O filme começa com uma declaração: as palavras "Isto realmente aconteceu" saltam à tela. E então, só pra ter certeza de que você tem a certeza de que está prestes a assistir uma das mais improváveis cinebiografias dos últimos tempos, Requa e Ficarra, que juntos escreveram e dirigiram o filme, acrescentam: "De verdade". Baseado no livro homônimo do então repórter americano do Houston Chronicle, Steve McVicker, I Love You Phillip Morris! esmiuça a trajetória de uma lenda prisional americana. A versão em celulóide é um pouco mais ácida e crua. O resultado é um romance (e não uma sátira ou um conto pervertido) estranhamente interessante -- um dos mais românticos e mais inspiradores dos últimos anos.

Nos primeiros dez minutos a fita possui um desenrolar quase frenético: após o jovem Steven descobrir que é adotado (numa cena impagável), ele decide ser o melhor em tudo o que fizer. Cresce, torna-se polcial na Geórgia, casa-se com Debbie (a ótima Leslie Mann), com quem tem dois filhos, além de outras características bem aceitas pela nossa sociedade cristã-heterosexual. Fazendo uso de suas regalias, ele se infiltra nos computadores da polícia pra descobrir o paradeiro de sua mãe biológica, e ao ser rejeitado por ela entra em parafuso. Se envolvendo em um acidente, Steven sai dali jurando nunca mais viver uma mentira. É exatamente neste ponto que os roteiristas tratam de descontruir o personagem de Carrey: Steven é gay ("gay, gay, gay, gay, gay", como ele mesmo faz questão de endossar), e a partir de todas essas desilusões resolve sair do armário e abraçar o gay-wayoflife. Na tentativa de manter o luxuoso estilo de vida (porque "ser gay é relmente caro"), ele passa a aplicar golpes, fraudar cartões de créditos e seguros, até ser descoberto e mandado pra cadeia, onde finalmente conhece o gentil e vulnerável Phillip Morris.

O corte seco, a edição e a fotografia ajudam a compor os objetivos do ótimo roteiro de John Requa e Glenn Ficarra, quando nos levam do ápice ao fundo do poço, ou do choque a risada.
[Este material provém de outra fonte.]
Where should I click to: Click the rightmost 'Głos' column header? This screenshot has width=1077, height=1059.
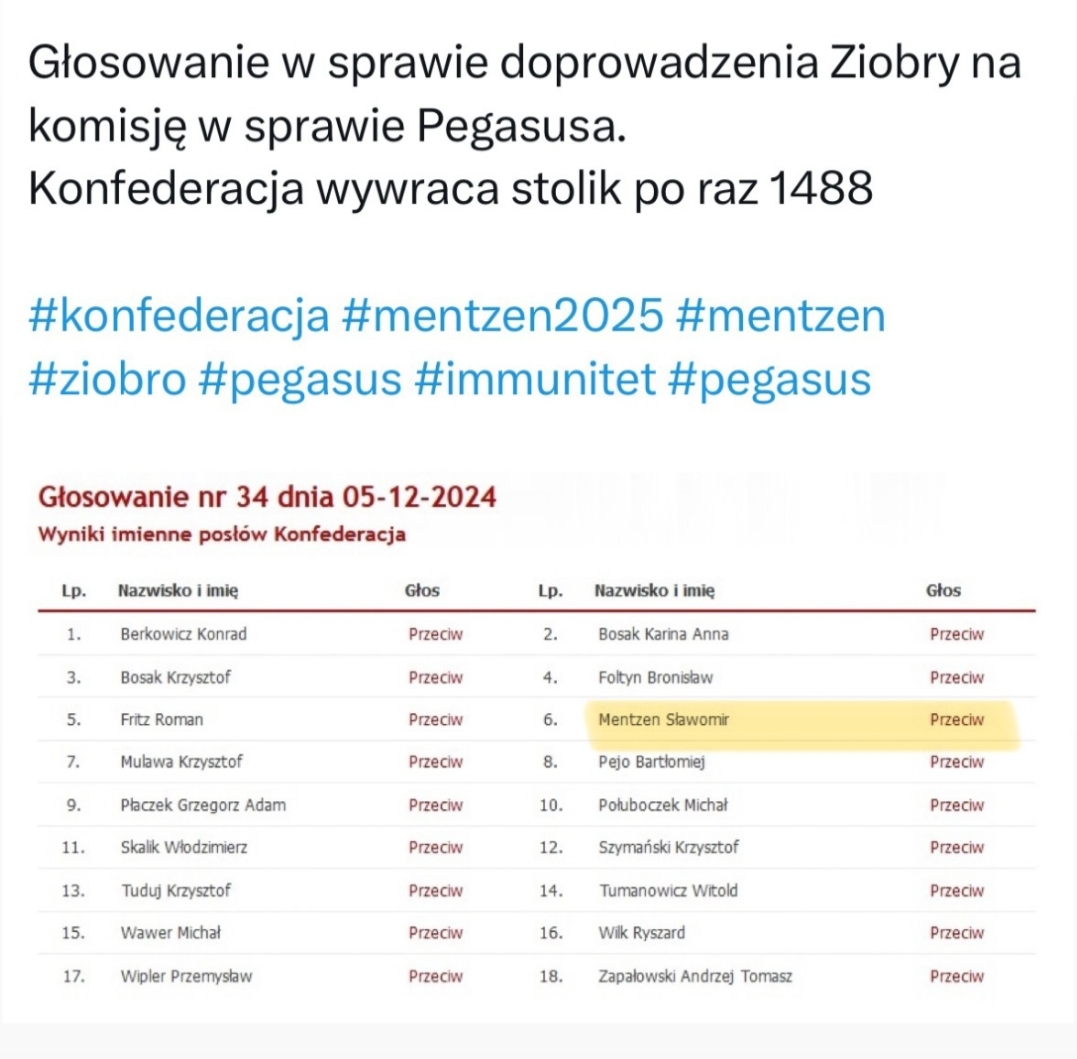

Mas isso de nada valeria se não fosse o ótimo elenco. É quase sempre regra dizer que comediantes são fantásticos em papéis dramáticos -- e nós bem sabemos que a carreira de Jim Carrei foi cimentada, em grande parte, na sua comédia física. E ainda que ele se esforce pra conter o seu impulso pro excesso em gesticular, talvez seja esse o seu melhor desempenho no cinema. A prova cabal de que Carrey rende muito quando bem dirigido. McGregor nos apresenta um Phillip Morris com sensibilidade, simpatia e vulnerabilidade. Destaque também para Rodrigo Santoro, que apesar das poucas aparições e falas, é o centro de uma das cenas mais bonitas do longa.

Seria demais afirmar que o filme é uma obra de arte. Ele não é perfeito. Mas é um história bonita e inteligente, que tem como pano de fundo um assunto que ainda é tratado de forma desajeitada (embora às vezes eficiente) pela indústria cinematográfica. Talvez seja mais estranho do que propriamente gay, evitando os temas trágicos de Brokeback Mountain, ou a melancolia estilizada presente em A Single Man, ou a agenda ativista de Milk. E é o que o torna especialmente cativante: a sua franqueza. Quando Steven diz a Phillip que vai jogar golfe com os colegas da empresa a sua reação é "Golfe? Mas você é gay!". O que temos aqui é uma boa tentativa de uma comédia leve em um fundo preto, com uma pitada de Billy Wilder, Ernst Lubitsch e Bill Forsyth - e que ainda assim consegue fazer de suas falhas algo interessante.

I Love You Phillip Morris! é uma história de amor do século 21 feita não só para adultos, mas para quem se preocupa com o sentimento humano. E deixa claro, de uma vez por todas, que o amor tem sua própria lógica estranha.